Les jeunes fument de moins en moins : une bonne nouvelle… à nuancer

Le tabac attire de moins en moins les jeunes.
C’est ce que confirment à la fois plusieurs articles récents et les dernières données de l’Observatoire français des drogues et des tendances addictives.

Mais derrière cette tendance positive, certains points de vigilance persistent.


Une baisse nette du tabagisme chez les jeunes

Les résultats de l’enquête EnCLASS 2024 montrent une diminution importante du tabagisme chez les collégiens et les lycéens.

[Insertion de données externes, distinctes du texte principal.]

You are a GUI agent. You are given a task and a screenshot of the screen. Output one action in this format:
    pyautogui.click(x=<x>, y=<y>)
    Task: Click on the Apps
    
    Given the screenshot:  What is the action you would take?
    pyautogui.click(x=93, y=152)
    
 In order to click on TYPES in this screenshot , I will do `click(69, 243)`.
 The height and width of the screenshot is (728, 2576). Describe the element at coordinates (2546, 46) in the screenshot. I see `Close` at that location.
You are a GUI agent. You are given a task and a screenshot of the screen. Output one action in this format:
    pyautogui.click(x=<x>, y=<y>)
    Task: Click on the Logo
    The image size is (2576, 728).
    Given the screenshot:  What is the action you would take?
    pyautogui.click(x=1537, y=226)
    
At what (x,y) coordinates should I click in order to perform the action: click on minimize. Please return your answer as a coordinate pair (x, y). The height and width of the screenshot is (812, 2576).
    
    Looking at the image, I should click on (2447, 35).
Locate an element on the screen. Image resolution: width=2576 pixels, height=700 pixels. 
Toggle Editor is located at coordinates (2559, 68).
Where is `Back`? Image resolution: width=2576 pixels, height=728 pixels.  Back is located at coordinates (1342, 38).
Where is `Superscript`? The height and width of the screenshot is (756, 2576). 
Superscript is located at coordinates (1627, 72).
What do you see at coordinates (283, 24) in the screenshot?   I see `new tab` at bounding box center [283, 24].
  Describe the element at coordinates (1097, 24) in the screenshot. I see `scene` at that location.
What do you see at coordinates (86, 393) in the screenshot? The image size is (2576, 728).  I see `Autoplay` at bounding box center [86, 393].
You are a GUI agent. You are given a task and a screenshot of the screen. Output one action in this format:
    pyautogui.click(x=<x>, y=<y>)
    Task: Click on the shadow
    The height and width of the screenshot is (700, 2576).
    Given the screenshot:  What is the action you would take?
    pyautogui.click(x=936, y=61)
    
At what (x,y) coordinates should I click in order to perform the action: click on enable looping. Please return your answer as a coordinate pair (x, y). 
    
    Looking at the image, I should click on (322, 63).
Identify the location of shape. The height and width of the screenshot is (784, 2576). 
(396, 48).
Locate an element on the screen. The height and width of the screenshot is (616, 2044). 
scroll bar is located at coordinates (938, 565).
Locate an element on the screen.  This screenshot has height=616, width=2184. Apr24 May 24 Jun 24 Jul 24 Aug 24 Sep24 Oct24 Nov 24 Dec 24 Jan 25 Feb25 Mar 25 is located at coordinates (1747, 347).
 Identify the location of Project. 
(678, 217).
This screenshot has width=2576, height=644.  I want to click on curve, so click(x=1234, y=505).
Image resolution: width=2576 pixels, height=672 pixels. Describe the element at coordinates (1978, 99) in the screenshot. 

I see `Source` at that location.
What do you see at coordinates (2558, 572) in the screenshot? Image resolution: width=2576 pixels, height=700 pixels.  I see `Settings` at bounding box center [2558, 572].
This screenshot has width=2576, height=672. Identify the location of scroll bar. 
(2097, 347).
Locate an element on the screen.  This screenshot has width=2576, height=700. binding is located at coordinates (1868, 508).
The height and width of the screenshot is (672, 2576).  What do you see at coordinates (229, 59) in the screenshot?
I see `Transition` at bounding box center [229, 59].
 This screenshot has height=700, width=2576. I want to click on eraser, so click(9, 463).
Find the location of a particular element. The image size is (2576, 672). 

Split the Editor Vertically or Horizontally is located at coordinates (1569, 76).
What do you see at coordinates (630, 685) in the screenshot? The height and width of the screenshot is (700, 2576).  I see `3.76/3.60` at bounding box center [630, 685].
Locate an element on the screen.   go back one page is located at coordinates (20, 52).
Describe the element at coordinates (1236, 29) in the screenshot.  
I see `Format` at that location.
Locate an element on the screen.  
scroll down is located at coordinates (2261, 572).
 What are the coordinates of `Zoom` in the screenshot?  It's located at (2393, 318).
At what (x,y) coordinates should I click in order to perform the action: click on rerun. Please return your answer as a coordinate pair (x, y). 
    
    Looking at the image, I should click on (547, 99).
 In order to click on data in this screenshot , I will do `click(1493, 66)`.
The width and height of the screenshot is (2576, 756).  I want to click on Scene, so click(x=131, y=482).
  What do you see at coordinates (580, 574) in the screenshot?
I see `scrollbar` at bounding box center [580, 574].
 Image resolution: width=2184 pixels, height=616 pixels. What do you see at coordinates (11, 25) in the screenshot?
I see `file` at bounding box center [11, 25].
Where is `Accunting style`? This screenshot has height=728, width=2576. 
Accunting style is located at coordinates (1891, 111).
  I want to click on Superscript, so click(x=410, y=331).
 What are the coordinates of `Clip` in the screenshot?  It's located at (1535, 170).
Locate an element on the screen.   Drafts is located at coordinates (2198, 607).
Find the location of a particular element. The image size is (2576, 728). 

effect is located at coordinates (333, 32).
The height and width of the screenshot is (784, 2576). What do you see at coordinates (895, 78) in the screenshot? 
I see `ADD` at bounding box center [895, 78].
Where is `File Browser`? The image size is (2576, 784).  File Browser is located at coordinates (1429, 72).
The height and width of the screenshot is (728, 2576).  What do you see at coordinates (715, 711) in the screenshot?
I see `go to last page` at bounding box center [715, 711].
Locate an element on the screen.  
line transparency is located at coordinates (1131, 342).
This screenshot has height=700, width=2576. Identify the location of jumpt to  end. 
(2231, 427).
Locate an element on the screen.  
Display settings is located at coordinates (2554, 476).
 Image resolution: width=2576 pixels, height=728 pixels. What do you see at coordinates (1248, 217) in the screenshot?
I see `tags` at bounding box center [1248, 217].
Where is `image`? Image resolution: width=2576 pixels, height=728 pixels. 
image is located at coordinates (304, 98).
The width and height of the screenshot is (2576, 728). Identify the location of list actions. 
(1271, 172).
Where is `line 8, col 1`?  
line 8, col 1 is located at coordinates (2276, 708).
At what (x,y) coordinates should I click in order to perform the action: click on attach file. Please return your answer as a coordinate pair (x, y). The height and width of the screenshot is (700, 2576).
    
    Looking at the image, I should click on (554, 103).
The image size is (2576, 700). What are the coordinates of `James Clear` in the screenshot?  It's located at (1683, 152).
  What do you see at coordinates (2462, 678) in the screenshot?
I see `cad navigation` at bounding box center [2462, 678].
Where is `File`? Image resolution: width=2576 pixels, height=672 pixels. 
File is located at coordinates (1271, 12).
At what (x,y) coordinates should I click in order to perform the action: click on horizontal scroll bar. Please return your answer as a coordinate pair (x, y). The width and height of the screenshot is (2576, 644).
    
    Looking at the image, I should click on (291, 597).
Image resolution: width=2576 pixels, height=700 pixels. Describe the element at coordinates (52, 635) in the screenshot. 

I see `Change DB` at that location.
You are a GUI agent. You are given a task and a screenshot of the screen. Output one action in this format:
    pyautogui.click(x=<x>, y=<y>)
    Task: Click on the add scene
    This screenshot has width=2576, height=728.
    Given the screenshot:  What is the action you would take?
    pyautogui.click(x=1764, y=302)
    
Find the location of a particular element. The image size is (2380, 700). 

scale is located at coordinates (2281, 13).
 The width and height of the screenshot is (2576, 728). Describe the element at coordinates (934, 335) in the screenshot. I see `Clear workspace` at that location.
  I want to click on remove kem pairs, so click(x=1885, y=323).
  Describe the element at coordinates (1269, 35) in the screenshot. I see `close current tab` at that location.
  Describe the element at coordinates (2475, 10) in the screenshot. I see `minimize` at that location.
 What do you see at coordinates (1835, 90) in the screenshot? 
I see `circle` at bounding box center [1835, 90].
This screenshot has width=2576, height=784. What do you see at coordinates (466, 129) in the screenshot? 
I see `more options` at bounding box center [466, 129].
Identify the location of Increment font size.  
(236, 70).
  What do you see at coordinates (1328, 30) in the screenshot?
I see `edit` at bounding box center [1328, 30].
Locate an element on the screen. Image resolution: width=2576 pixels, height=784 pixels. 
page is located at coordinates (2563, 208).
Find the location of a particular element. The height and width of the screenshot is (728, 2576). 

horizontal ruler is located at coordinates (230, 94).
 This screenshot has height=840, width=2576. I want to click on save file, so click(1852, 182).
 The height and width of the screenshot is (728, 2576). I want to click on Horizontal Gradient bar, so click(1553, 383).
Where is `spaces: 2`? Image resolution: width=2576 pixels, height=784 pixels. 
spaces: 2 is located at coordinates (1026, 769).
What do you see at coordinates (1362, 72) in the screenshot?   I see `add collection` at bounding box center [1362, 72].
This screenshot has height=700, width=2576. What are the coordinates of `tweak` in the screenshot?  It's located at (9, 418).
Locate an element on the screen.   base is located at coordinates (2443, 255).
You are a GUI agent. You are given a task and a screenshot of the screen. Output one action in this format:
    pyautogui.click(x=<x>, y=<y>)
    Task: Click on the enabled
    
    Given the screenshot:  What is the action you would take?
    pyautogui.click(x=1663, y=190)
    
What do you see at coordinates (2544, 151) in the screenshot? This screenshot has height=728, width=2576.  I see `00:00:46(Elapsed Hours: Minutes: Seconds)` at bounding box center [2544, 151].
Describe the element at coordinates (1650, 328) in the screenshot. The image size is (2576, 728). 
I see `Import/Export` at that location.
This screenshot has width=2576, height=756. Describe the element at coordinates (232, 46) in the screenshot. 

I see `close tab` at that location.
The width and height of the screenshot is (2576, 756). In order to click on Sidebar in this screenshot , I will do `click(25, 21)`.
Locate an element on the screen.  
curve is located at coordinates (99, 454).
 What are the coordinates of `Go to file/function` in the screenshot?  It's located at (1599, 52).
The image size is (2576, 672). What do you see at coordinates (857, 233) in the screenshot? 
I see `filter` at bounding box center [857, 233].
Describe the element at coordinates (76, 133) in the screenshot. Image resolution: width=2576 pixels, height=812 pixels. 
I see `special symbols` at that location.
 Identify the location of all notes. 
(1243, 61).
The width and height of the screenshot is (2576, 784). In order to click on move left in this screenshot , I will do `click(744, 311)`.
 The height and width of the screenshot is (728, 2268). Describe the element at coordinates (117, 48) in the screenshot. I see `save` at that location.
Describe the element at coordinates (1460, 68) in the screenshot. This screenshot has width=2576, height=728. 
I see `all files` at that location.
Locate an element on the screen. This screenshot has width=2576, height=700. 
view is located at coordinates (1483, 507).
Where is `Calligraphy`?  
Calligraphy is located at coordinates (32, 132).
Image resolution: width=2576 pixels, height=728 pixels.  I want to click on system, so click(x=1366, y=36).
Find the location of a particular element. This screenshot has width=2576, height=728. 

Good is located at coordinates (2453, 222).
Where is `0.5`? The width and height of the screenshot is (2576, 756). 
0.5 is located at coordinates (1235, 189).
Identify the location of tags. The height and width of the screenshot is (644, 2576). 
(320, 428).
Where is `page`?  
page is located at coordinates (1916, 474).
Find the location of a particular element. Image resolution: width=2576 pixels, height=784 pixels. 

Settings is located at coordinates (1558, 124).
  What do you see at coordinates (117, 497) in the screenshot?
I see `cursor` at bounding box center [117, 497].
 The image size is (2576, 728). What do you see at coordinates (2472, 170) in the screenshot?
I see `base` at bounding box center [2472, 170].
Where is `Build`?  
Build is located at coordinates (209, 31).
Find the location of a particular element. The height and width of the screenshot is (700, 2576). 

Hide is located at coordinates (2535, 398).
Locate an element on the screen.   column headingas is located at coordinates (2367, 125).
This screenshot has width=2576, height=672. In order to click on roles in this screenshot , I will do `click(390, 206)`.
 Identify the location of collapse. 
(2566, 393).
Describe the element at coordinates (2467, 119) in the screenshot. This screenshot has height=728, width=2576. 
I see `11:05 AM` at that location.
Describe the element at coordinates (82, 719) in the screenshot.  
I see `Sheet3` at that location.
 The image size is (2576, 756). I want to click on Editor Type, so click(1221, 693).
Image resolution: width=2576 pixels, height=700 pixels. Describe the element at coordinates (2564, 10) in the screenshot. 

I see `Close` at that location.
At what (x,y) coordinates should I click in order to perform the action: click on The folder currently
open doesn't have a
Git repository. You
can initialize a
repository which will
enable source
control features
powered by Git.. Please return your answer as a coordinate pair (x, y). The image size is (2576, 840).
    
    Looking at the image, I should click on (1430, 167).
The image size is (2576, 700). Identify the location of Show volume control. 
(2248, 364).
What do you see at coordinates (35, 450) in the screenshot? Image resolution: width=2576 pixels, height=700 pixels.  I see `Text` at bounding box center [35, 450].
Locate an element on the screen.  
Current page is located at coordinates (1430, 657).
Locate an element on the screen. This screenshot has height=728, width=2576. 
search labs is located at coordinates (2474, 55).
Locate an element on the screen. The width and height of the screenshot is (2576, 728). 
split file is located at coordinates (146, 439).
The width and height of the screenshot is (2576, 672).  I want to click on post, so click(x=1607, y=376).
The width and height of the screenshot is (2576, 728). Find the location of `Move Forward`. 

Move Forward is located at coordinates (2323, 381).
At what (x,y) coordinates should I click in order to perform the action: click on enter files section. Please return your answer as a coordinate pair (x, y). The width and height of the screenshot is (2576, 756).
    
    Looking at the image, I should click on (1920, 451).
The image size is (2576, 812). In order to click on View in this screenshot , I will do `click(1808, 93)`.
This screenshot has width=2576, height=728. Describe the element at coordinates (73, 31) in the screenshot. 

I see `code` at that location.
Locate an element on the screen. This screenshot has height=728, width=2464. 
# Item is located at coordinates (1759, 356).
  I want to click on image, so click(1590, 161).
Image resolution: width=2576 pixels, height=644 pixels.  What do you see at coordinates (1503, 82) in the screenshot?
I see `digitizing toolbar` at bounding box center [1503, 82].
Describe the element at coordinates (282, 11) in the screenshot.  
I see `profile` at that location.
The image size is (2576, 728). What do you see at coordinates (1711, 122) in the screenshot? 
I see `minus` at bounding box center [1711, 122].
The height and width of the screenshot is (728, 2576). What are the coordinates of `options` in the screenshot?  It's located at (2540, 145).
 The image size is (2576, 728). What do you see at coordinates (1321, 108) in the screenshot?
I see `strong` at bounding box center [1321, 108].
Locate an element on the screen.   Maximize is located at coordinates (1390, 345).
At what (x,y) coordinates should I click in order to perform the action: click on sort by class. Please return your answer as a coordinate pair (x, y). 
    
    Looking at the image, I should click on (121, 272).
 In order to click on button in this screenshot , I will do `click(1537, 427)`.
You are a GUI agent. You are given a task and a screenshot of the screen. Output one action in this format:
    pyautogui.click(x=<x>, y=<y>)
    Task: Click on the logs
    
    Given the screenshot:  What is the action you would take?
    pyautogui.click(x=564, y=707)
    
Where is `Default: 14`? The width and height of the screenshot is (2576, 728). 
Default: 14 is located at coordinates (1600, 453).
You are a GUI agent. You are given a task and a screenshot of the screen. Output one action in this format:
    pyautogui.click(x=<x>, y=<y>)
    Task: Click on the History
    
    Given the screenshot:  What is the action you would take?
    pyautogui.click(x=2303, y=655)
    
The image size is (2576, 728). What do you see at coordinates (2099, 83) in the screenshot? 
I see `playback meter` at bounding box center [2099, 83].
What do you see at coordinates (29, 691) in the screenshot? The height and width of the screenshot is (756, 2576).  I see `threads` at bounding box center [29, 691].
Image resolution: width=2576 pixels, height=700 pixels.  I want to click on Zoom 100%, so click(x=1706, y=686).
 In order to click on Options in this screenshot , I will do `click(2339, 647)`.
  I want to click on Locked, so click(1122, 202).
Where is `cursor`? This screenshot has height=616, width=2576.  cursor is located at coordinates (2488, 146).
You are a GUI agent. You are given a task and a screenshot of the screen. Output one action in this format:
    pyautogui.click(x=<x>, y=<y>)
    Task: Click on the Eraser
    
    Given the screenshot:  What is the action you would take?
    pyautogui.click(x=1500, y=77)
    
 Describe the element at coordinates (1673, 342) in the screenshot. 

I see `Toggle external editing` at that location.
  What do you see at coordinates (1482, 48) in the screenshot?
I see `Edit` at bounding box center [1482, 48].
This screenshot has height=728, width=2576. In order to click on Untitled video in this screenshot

  • 7,7 % des collégiens et 30,6 % des lycéens ont déjà fumé une cigarette
  • le tabagisme quotidien concerne 0,9 % des collégiens et 5,6 % des lycéens

Sur le long terme, la baisse est marquée :

  • expérimentation divisée par 4 chez les collégiens
  • divisée par 2 chez les lycéens
  • tabagisme quotidien divisé par 5 chez les lycéens

Une évolution qui traduit un changement profond du rapport au tabac chez les jeunes générations.


Un désintérêt qui s’inscrit dans une tendance globale

Cette baisse concerne aussi d’autres substances comme le cannabis, dont les usages diminuent également chez les adolescents

Plusieurs facteurs peuvent expliquer cette évolution :

  • politiques de prévention
  • hausse des prix du tabac
  • évolution des normes sociales
  • perception accrue des risques

Le tabac apparaît aujourd’hui moins attractif qu’auparavant.


Mais de nouveaux usages émergent

Si la cigarette recule, d’autres formes de consommation se développent.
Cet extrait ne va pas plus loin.